Tra la folla le vecchie abitudini popolari leghiste scolorano. C’è sempre la riffa con in palio una cucina componibile, un arredo bagno e un forno da incasso. Ma in un angolo desolato della piazza. Ci sono i vecchi gadget con l’Albertino e il sole delle alpi, ci sono i grembiuli «cucina padana». Ma finiscono travolti dalle magliette «Renzi a casa» con la firma di Salvini. C’è un solo celtico con elmo e corna ed è lui a inseguire le telecamere. Casa Pound ha i due marò sullo striscione e un solo slogan autorizzato: «Siamo qua tutti insieme a sostener Sovranità». Scavalcati a parole dai giovani padani dell’era Salvini, che hanno cucito un teschio al centro del sole delle alpi e cantano «comunista figlio di puttana» alternandolo con «clandestino figlio di puttana».

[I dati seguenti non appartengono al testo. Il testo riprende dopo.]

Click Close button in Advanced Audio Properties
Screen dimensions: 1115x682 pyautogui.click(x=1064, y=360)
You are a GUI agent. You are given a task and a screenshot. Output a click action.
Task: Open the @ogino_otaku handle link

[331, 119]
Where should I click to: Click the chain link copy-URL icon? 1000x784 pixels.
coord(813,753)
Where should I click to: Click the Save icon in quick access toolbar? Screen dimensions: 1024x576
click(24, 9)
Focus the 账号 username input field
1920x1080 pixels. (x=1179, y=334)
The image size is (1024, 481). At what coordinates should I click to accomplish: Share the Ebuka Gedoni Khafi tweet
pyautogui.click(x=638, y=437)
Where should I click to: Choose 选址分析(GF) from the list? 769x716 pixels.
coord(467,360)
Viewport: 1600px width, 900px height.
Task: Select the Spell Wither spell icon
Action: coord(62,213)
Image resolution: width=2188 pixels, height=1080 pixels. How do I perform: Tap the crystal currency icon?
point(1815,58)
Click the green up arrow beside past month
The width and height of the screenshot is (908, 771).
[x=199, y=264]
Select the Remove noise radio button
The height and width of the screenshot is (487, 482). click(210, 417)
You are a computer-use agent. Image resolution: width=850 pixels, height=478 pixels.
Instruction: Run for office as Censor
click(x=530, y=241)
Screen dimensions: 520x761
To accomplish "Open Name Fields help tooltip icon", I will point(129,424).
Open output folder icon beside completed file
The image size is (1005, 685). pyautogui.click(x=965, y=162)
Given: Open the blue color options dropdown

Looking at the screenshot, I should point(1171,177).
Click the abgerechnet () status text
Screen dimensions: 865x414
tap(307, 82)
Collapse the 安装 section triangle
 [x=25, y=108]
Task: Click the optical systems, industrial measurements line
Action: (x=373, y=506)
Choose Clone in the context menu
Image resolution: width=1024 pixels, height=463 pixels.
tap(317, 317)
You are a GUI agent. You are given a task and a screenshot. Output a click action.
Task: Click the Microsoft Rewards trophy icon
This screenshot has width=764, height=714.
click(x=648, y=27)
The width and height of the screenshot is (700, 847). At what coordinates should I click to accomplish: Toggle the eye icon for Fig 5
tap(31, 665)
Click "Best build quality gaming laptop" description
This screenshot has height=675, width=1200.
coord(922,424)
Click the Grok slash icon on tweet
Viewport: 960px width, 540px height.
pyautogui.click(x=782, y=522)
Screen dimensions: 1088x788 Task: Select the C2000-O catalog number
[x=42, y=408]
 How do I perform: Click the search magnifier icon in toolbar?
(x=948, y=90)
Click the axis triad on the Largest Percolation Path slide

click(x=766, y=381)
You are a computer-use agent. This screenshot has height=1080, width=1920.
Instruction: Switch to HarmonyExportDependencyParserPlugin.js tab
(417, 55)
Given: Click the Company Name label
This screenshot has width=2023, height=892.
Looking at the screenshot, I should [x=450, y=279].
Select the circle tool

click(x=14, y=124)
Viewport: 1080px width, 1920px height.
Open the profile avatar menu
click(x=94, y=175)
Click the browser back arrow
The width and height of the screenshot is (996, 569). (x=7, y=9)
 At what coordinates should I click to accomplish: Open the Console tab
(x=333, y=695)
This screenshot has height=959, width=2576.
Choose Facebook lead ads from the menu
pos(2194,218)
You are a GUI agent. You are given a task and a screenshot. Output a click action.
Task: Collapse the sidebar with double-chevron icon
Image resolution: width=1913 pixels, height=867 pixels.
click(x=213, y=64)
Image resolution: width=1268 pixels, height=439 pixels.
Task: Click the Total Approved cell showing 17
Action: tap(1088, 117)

Salvini parte dall’identificazione del nemico, anche in questo molto renziano: «Quattro barboni con quattro petardi le hanno provate tutte per non far riempire questa piazza». Ce l’ha con quelli del movimento, li chiama «zecche» rubando il tempo a Giorgia Meloni. Per il leghismo indipendentista delle origini appena un omaggio, quando spiega che preferisce parlare di «Italie» per rispettare le differenti identità regionali. Il cuore è la vecchia retorica delle partite iva nel frattempo – per la crisi – diventate «produttori in difficoltà» o solo «lavoratori» da contrapporre ai «mantenuti e parassiti», innanzitutto immigrati. E poi tutto il campionario del Tea party, dal rifiuto delle tasse all’isolazionismo. E «scommettiamo sull’uomo, il cittadino ha sempre ragione e lo stato sempre torto». Con un po’ di croci celtiche attorno.
Andando via incrociamo un gruppo lombardo che torna ai pullman (andata e ritorno 70 euro, ma per quelli del sud era tutto gratis). Sono fermi in piazza di Spagna alla fontana del Bernini per un selfie con il marmo scheggiato dai tifosi del Feyenoord. E per un ultimo pensiero agli olandesi: «Barbari».